The Capacity Building Fund for Georgia will provide funding for the design of a thorough reform package. Reform of the public administration is one of the priorities of the country and will support the fight against corruption.
The Fund will allow the government to call on the services of local, international and expatriate experts who can assist in the planning and implementation of these key reforms.
“This fund will help Georgia harness the enormous political enthusiasm there now and, using appropriate expertise and effective programs, transform that energy into sound and lasting reforms," Malloch Brown said.
Working in collaboration, OSI and UNDP have been supporting similar programs in Serbia and Montenegro . As in the case of South East Europe, the new Georgian Capacity Building Fund will also seek to tap the expertise of the diaspora by giving incentives to those who choose to return home to work in public service. The fund is open to contributions from other donors and efforts are currently underway to bolster international support for Georgia 's ambitious reform program.
Experience in Georgia
UNDP has been on the ground in Georgia for the last 10 years, moving gradually away from relief assistance and into human development and economic growth. Over this period, managing a $40 million portfolio of development programs, UNDP has helped to establish local human rights institutions, improve access to information technology in government ministries, provide assistance to internally displaced persons, and helped address environmental challenges by focusing on conservation of natural resources.
OSI in 1994 established the Open Society Georgia Foundation, which is governed and managed by Georgian nationals who determine its strategic priorities. The foundation has spent some $40 million on a wide range of projects aimed at strengthening civil society, including the implementation of a far-reaching educational reform program, anti-corruption initiatives, legal reforms, development of the independent media, arts and culture, training of local government officials, electoral support, and aiding scientific research.
Experience in Serbia and Montenegro
The program in Georgia builds on the collaboration between UNDP and the Open Society Institute in establishing a Capacity Building Fund in Serbia in March 2001, with the ultimate goal of strengthening the ability of the new government to develop and implement its reform agenda. The Serbian program has become a $6 million, multi-donor initiative that has provided technical support and advisory services from national and international experts to more than twenty ministries and institutions engaged in reforming systems of public administration, social welfare, economic growth and privatization, rule of law, and addressing minority concerns.
* * *
About the United Nations Development Program (UNDP)

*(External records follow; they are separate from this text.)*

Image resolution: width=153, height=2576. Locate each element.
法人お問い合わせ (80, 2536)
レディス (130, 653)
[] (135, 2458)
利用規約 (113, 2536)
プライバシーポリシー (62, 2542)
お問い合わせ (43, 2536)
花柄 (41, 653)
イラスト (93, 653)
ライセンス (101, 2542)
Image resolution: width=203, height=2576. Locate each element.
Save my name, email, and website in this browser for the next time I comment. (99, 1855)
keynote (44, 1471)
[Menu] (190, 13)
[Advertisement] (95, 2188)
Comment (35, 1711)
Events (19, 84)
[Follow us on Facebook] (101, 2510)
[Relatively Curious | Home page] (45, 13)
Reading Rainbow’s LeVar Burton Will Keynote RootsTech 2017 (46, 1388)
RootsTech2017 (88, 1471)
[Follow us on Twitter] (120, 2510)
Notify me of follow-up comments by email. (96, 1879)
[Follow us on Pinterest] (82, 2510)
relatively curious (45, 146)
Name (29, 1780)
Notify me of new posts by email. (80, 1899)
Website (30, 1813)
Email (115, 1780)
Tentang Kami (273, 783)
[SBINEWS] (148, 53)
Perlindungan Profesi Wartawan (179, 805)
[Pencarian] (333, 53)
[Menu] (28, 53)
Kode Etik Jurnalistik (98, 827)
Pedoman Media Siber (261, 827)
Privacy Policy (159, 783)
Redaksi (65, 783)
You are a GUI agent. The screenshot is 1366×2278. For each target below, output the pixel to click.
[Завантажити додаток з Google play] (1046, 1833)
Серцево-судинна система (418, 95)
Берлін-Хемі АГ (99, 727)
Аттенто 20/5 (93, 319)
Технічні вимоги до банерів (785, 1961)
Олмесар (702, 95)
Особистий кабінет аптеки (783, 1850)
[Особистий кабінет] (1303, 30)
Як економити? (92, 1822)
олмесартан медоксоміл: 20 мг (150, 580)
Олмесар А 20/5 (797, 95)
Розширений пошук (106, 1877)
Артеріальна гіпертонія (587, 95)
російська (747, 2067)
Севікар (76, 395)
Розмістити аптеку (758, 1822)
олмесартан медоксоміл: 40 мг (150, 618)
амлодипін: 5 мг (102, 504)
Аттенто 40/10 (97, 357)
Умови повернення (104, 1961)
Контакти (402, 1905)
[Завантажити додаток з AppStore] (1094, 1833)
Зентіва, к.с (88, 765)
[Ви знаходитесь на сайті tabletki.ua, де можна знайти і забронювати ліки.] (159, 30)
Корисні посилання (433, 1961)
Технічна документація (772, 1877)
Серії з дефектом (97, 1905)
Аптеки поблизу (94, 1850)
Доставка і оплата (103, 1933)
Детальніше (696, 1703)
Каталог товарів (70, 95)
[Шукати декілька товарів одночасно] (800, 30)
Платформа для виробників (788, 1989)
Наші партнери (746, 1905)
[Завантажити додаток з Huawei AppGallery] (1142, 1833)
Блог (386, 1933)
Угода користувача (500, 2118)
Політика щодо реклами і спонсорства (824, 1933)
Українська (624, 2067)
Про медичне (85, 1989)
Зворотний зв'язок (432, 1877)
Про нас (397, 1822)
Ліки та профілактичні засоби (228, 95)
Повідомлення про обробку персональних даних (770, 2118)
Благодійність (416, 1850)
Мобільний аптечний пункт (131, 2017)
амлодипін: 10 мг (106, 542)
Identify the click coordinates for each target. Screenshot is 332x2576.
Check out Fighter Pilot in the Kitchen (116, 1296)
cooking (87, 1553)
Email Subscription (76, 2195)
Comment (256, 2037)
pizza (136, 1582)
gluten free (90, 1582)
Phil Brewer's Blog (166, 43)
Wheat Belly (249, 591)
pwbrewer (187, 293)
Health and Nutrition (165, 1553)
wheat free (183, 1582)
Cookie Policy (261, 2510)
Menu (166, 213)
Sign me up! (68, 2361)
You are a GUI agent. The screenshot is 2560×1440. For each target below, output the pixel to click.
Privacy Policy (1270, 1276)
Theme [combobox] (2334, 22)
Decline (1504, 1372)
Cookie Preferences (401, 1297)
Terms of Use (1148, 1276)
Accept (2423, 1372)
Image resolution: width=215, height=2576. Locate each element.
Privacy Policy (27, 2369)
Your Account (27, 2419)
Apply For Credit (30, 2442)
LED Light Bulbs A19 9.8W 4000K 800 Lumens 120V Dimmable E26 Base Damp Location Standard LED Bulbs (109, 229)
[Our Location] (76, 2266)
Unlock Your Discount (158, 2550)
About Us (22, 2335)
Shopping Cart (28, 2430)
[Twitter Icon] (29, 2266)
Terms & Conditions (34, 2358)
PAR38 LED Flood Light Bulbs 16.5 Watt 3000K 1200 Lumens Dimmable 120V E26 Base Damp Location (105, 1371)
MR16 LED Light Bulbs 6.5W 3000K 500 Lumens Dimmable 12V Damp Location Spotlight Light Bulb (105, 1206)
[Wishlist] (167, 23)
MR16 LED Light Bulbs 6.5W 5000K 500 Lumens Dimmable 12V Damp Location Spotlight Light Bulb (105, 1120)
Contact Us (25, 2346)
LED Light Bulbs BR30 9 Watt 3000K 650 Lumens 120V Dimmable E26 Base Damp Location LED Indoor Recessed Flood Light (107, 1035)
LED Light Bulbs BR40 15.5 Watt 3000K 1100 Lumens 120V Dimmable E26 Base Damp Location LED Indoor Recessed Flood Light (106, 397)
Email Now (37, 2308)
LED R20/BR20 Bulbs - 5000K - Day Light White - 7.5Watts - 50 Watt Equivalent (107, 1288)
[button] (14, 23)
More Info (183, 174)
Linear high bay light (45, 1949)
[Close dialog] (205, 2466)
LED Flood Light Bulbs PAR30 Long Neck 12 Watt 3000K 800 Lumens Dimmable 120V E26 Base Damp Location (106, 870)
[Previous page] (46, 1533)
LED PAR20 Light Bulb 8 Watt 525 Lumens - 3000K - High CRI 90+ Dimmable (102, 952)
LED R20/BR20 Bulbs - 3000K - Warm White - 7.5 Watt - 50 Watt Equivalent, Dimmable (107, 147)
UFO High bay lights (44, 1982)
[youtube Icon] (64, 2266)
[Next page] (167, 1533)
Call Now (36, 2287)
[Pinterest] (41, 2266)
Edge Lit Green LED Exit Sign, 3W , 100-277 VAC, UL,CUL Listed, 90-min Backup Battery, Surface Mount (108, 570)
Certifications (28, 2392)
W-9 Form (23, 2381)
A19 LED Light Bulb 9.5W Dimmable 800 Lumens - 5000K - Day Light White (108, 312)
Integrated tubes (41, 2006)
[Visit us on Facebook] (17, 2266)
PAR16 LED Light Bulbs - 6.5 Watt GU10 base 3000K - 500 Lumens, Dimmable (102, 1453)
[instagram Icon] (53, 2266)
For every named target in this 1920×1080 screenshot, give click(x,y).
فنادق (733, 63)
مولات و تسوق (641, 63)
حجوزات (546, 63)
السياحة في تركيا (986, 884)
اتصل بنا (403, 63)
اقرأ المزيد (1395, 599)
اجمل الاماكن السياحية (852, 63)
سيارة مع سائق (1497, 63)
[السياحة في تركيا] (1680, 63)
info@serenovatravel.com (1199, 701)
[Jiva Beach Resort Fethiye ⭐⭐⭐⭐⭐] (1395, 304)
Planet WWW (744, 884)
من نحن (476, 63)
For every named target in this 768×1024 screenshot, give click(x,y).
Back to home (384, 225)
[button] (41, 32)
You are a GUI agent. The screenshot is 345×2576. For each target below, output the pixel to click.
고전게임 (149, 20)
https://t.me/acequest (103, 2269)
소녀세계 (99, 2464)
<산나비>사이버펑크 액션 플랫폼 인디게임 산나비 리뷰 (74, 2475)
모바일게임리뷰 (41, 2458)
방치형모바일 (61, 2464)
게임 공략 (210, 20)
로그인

The UNDP is the United Nation's global development network, focused on helping countries build and share solutions to the challenges of democratic governance, poverty reduction, crisis prevention and recovery, energy and environment, and information and communications technology. It is on the ground in 166 countries, working with them on their own solutions to global and national development challenges. [www.undp.org ]
About the Open Society Institute (OSI)
OSI is a private operating and grantmaking foundation based in New York City that serves as the hub of the Soros foundations network, a group of autonomous foundations and organizations in more than 50 countries. OSI and the network implement a range of initiatives that aim to promote open societies by shaping government policy and supporting education, media, public health, and human and women's rights, as well as social, legal, and economic reform. To diminish and prevent the negative consequences of globalization, OSI seeks to foster global open society by increasing collaboration with other nongovernmental organizations, governments, and international institutions.
OSI was founded in 1993 by investor and philanthropist George Soros to support his foundations in Central and Eastern Europe and the former Soviet Union. Those foundations were established, starting in 1984, to help former communist countries in their transition to democracy. The Soros foundations network has expanded its geographic reach to include foundations and initiatives in Africa, Latin America and the Caribbean, Mongolia, Southeast Asia, Turkey, and the United States. OSI also supports selective projects in other parts of the world.